In der darauffolgenden Stunde hatten wir Klassenlehrerstunde und ich hatte Frau Holzfink noch nie so ernst erlebt. Fast schon enttäuscht schweifte ihr Blick durch die Klasse, blieb kurz an mir hängen und fixierte dann einen unsichtbaren Punkt an der hinteren Wand des Raumes. „Ich bin wirklich sehr enttäuscht, dass so etwas passieren musste. Wir sind eine Klasse, in der es eigentlich keine Gewalt gibt und alles ihre Harmonie hat.“ Wenn die wüsste…. Sie würde ohnmächtig werden vor Schreck. „Die Täter wurden gefasst und entsprechend bestraft. Da eure WBS Arbeiten verbrannt sind, müsst ihr sie noch einmal schreiben.“ Ein kollektives Stöhnen ging durch die Klasse. Was hatten diese Idioten denn auch anderes erwartet? Keine WBS Arbeit mehr, bloß, weil ein Auto explodiert war. Manchmal fragte ich mich, wie es die meisten hier überhaupt in die zehnte Klasse geschafft hatten. „Jedoch gibt es auch eine mehr als erfreuliche Nachricht. Herr Ratsmann hat lange darüber nachgedacht und beschlossen, dass er trotz allem noch euer Lehrer bleiben will.“ Erneut folgte ein genervtes Stöhnen seitens meiner Klasse, ich jedoch konnte mir ein erfreutes Lächeln nicht verkneifen. Herr Ratsmann blieb wirklich, das war einfach nur großartig!

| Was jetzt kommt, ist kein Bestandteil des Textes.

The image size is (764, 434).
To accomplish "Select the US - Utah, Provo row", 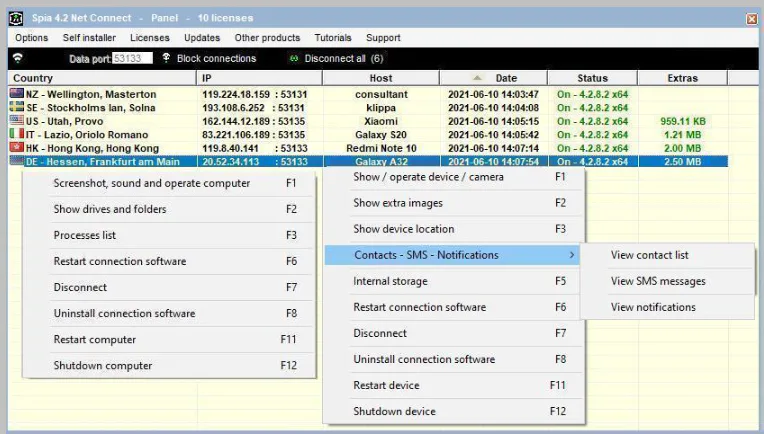I will coord(368,121).
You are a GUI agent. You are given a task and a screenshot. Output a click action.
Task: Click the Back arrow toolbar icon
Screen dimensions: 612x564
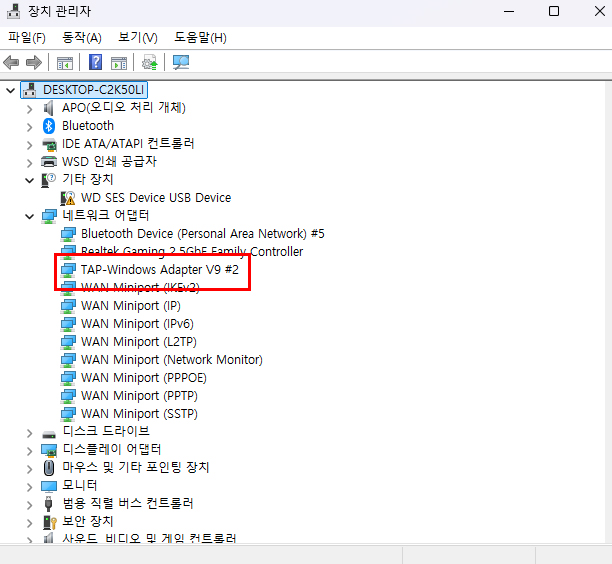[12, 62]
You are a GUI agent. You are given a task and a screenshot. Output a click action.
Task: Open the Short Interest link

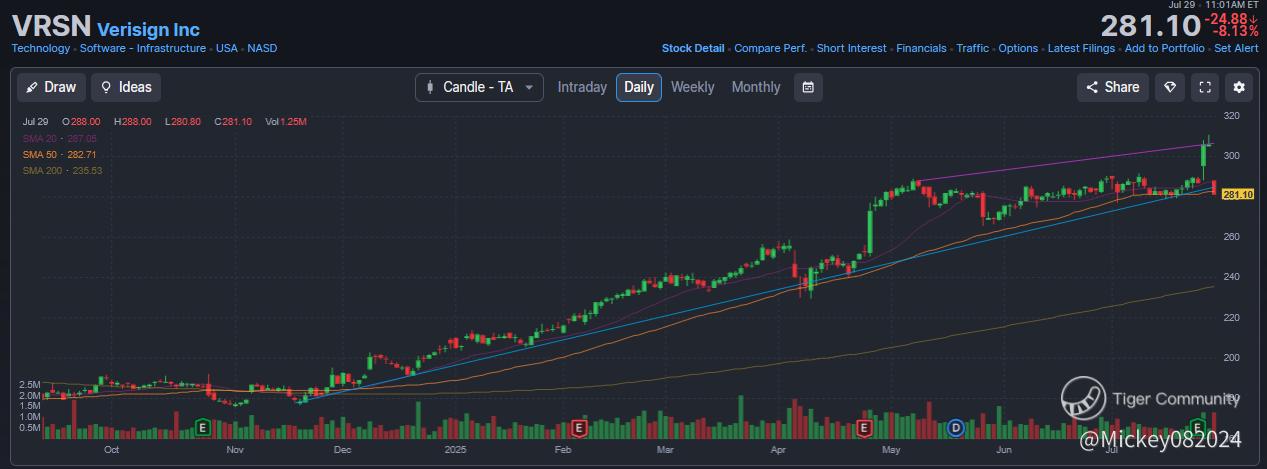tap(852, 48)
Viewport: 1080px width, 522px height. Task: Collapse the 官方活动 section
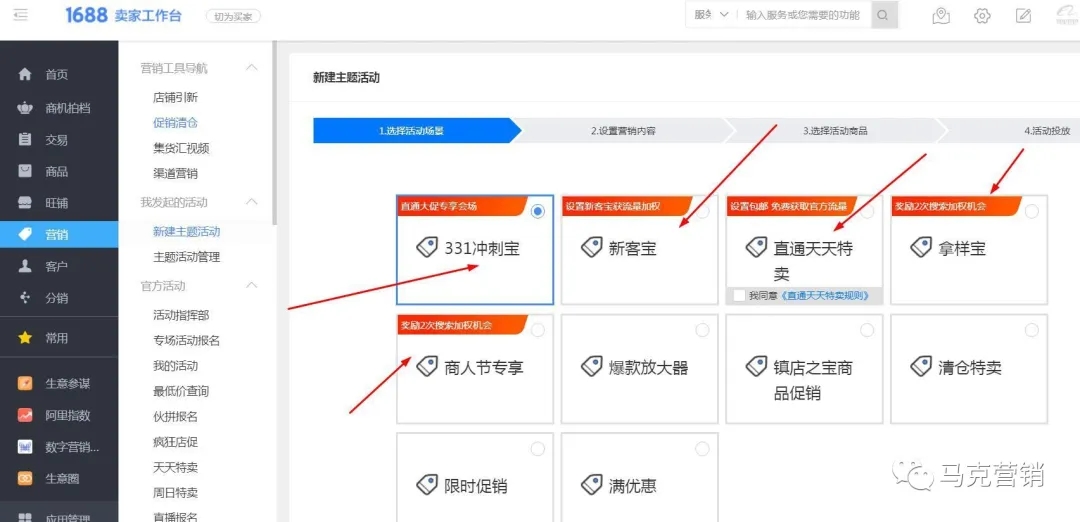point(252,286)
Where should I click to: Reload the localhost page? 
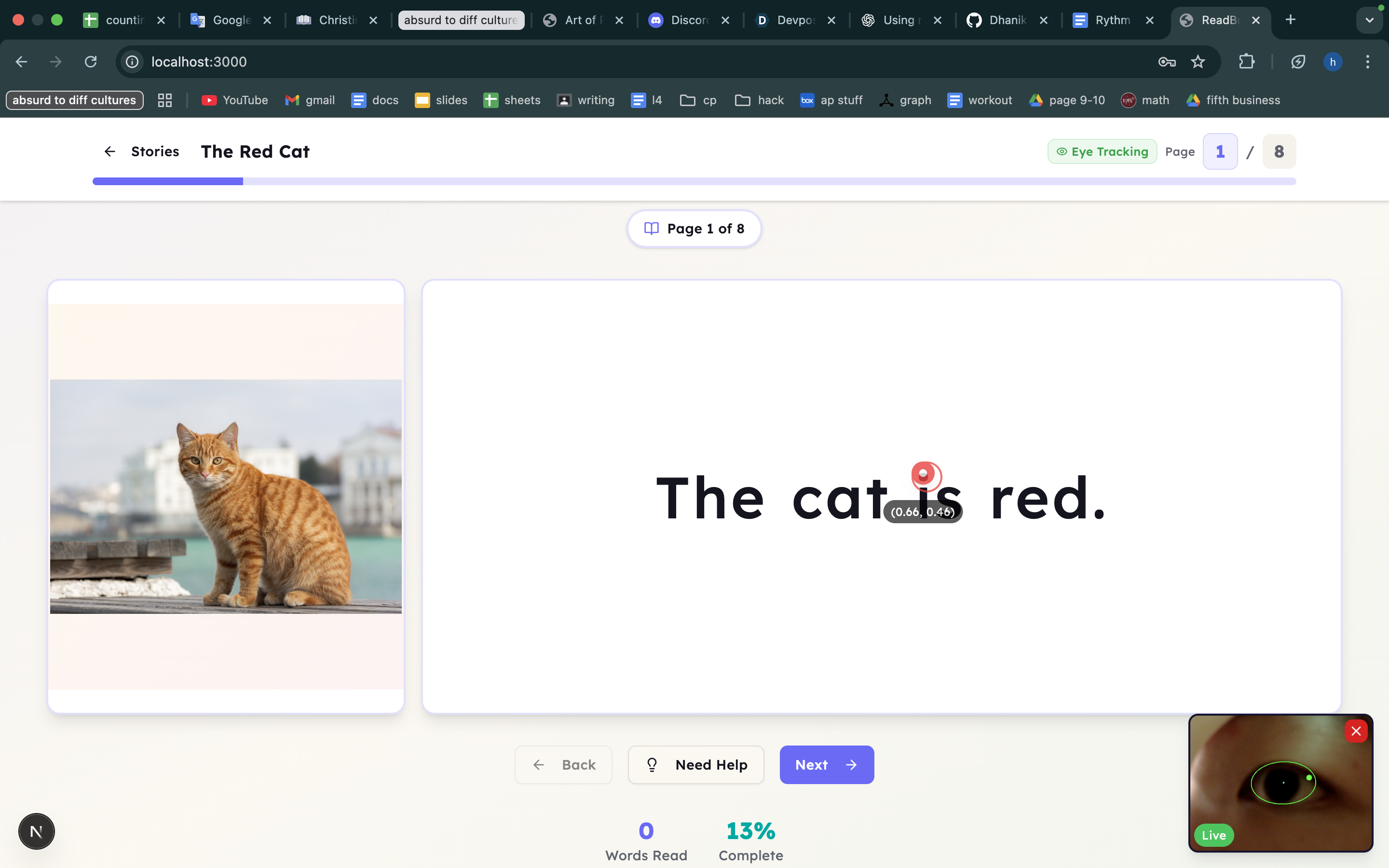[x=91, y=62]
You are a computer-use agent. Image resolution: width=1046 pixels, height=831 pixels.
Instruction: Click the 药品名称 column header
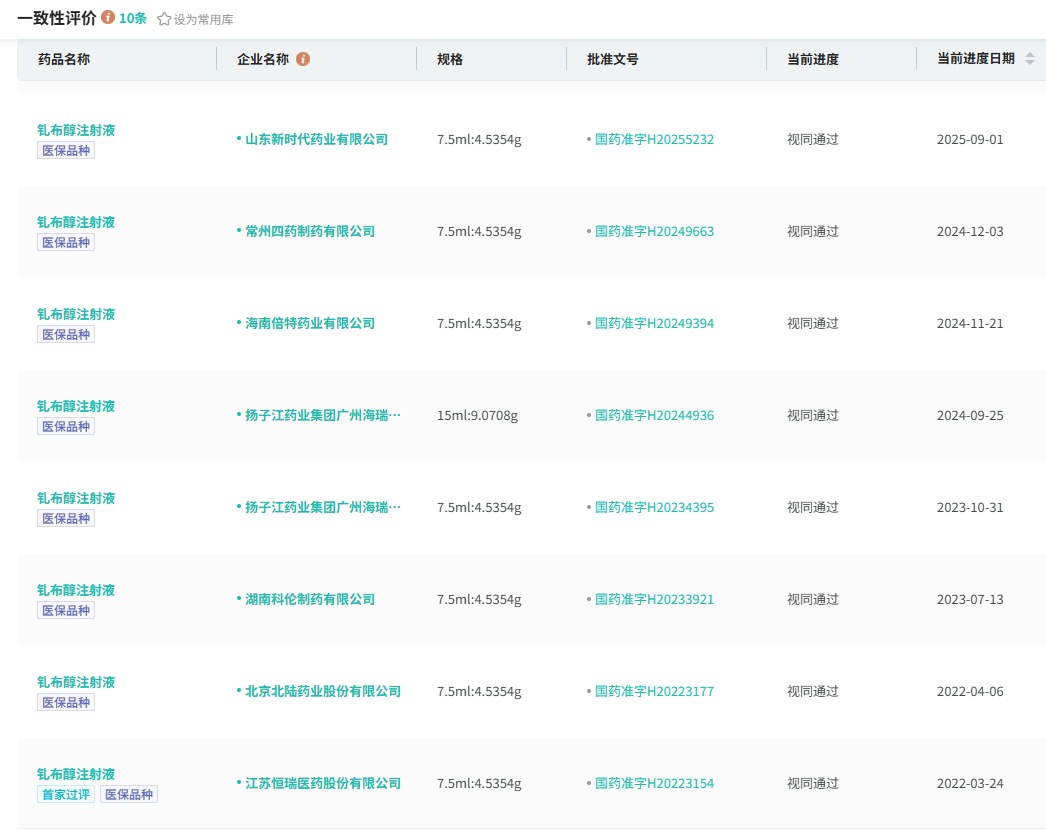pyautogui.click(x=64, y=59)
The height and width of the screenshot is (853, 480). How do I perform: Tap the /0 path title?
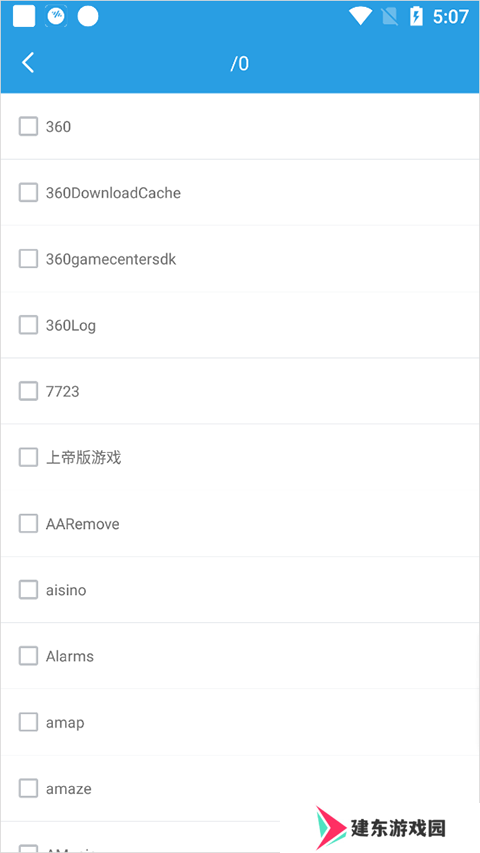click(x=239, y=64)
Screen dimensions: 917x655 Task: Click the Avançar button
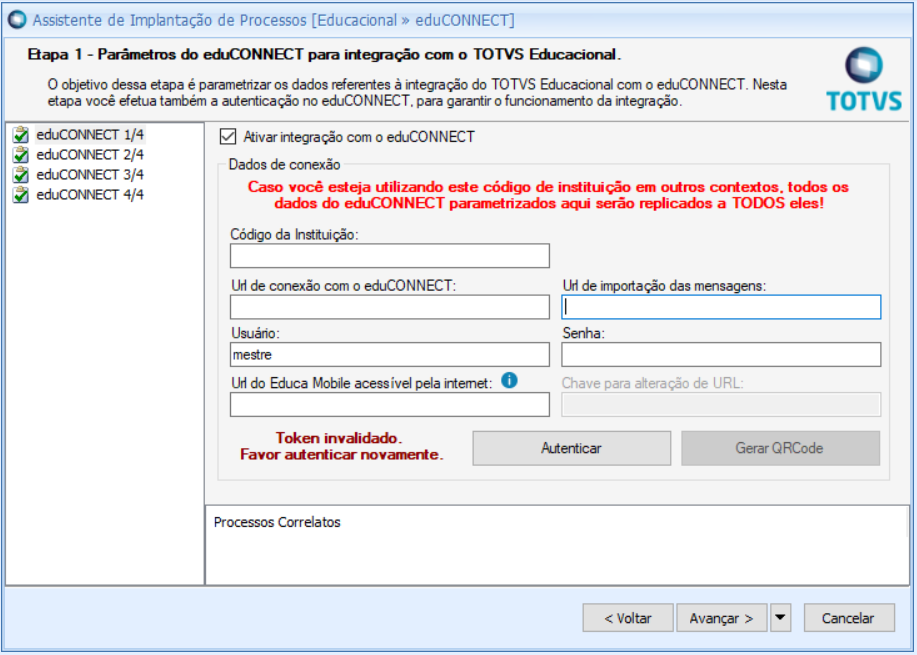[x=721, y=618]
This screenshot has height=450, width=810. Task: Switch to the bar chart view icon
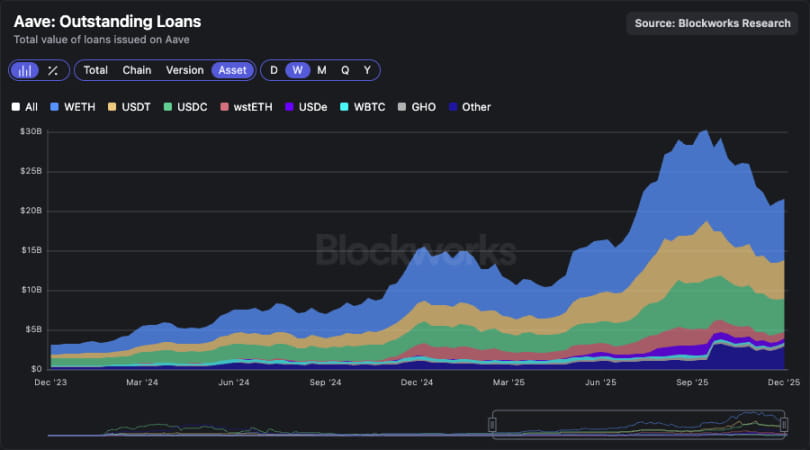(24, 70)
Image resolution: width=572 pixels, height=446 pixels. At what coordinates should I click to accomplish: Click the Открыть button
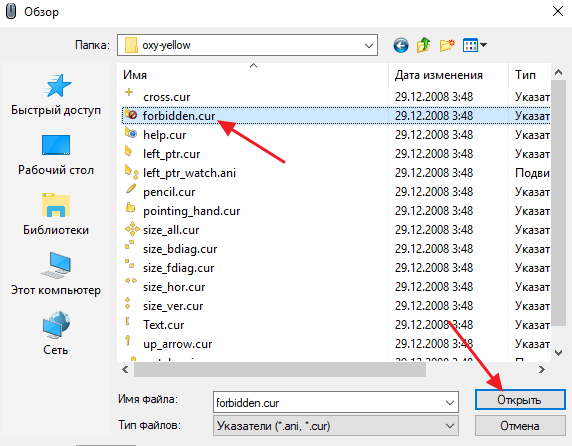[x=520, y=400]
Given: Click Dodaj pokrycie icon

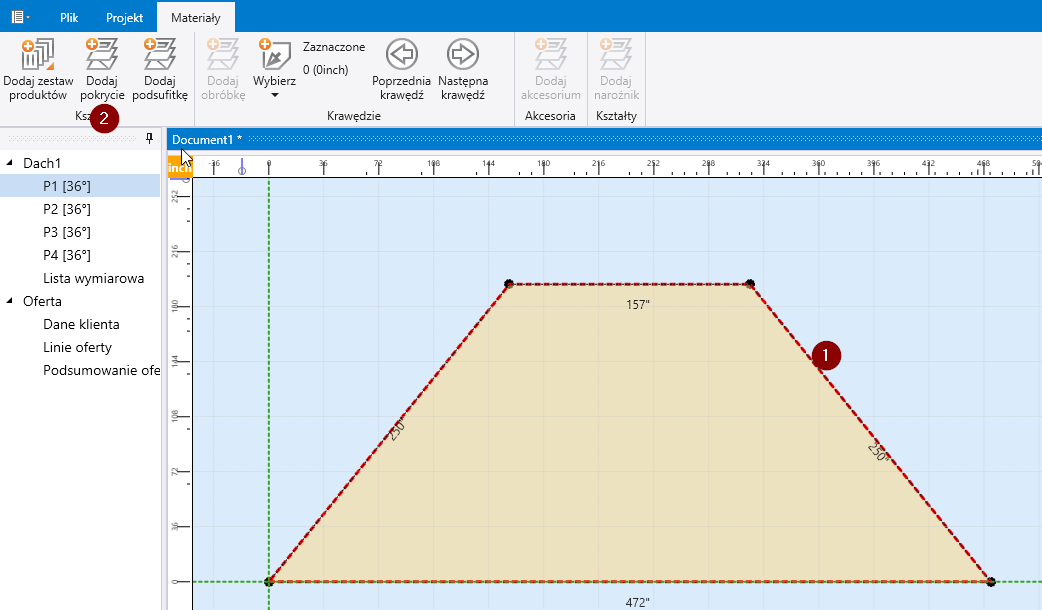Looking at the screenshot, I should click(102, 53).
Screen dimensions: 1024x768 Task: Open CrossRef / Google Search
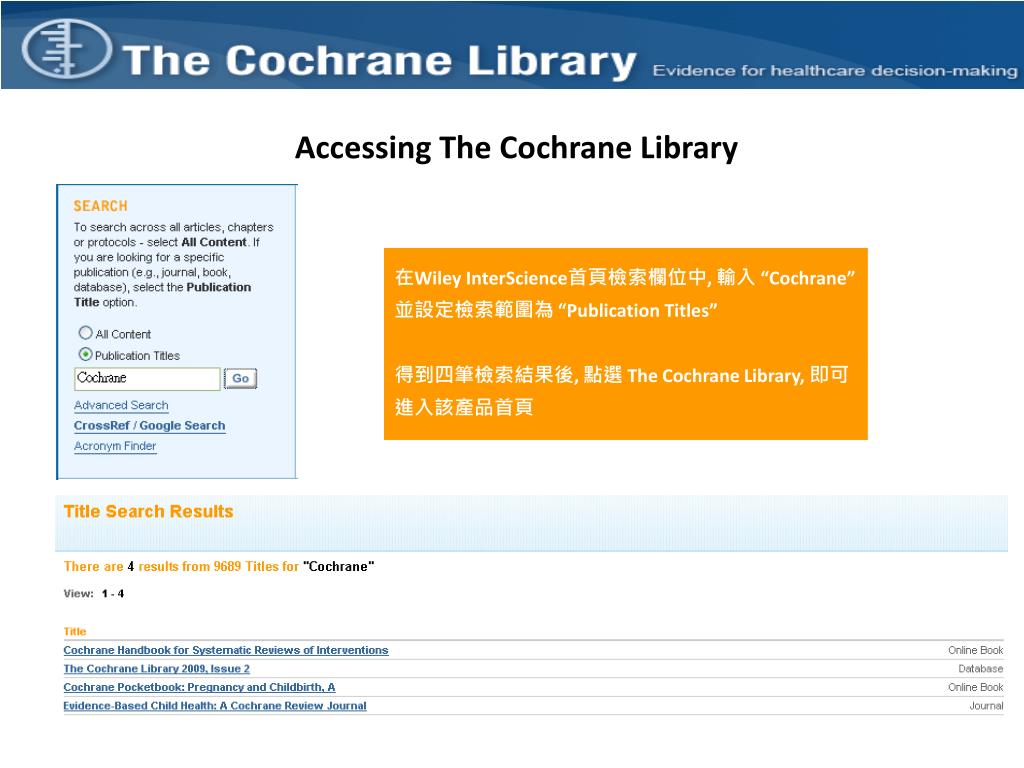(148, 425)
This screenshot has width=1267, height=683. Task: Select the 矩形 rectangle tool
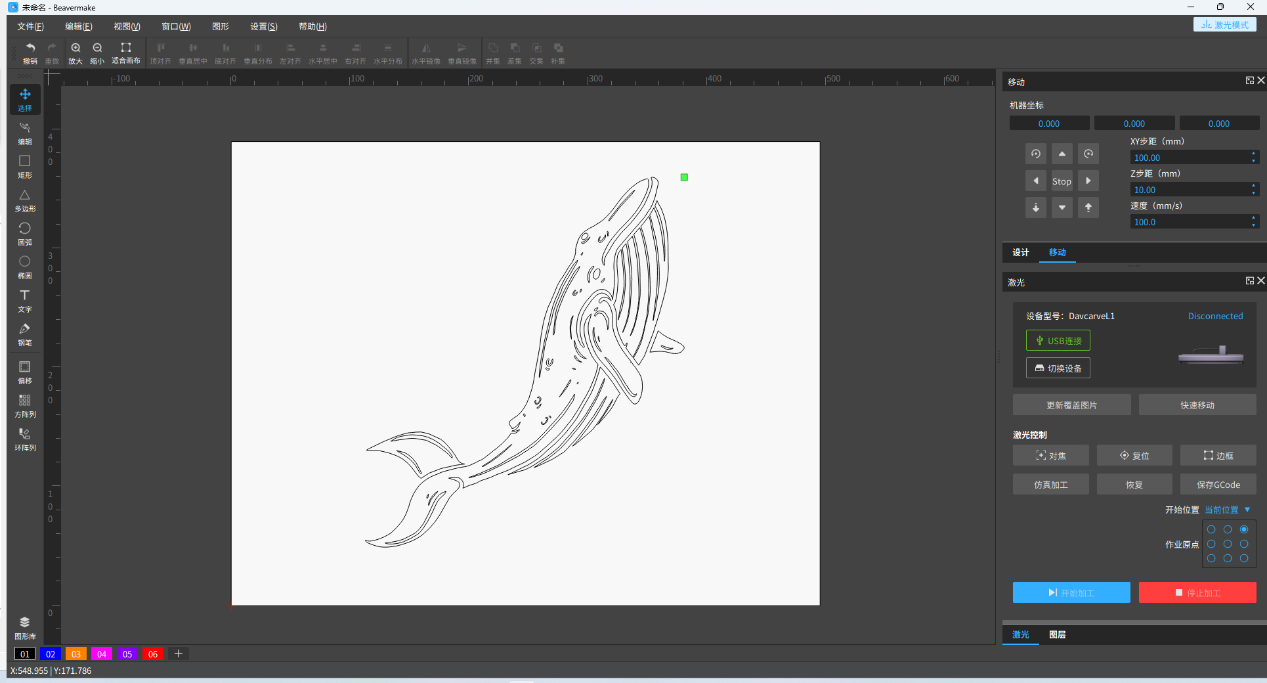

Ich freute mich sogar so sehr darüber, dass ich in der nächsten großen Pause zum Lehrerzimmer lief und mir Herrn Ratsmann an die Türe holen ließ. „Jette, was kann ich für dich tun?“, lächelte der junge Lehrer mich leicht an. „Ich wollte Ihnen nur sagen, dass ich es toll finde, dass Sie unser Lehrer bleiben. Ich hätte es auch total verstanden, hätten sie eine andere Klasse gewollt.“ „Ach was, ich kann euch doch nicht im Stich lassen. Die neue Arbeit ist auch schon konzipiert. Wie war das? Steuern müssen wir noch einmal üben. Sonst noch was?“ „Ich glaube, die anderen haben das mit den ganzen Versicherungen noch nicht so gut im Blick.“ „Alles klar, dann setze ich das auf die Lernliste. Nächste Woche noch einmal schön üben und übernächste Woche dann die neue Arbeit. Ich hoffe, dieses Mal geht nichts schief.“ Herr Ratsmann seufzte und ich lächelte ihn leicht an. „Ich bin mir sicher, dass dieses Mal alles gut gehen wird. Räumen Sie die Arbeiten einfach nicht mehr in Ihr Auto.“ Herr Ratsmann lachte kurz auf. „Vorerst besitze ich eh kein Auto. Ich fahre mit der Bahn. Ist zwar etwas umständlicher, aber dafür spare ich CO2 und muss keinen Anschlag erwarten.“ In diesem Moment klingelte es. „Du solltest nicht zu spät kommen, Jette. Ich muss auch noch Unterricht vorbereiten. Bis nächste Woche.“ „Bis nächste Woche, Herr Ratsmann.“ Schnell eilte ich zurück zu unserem Klassenzimmer.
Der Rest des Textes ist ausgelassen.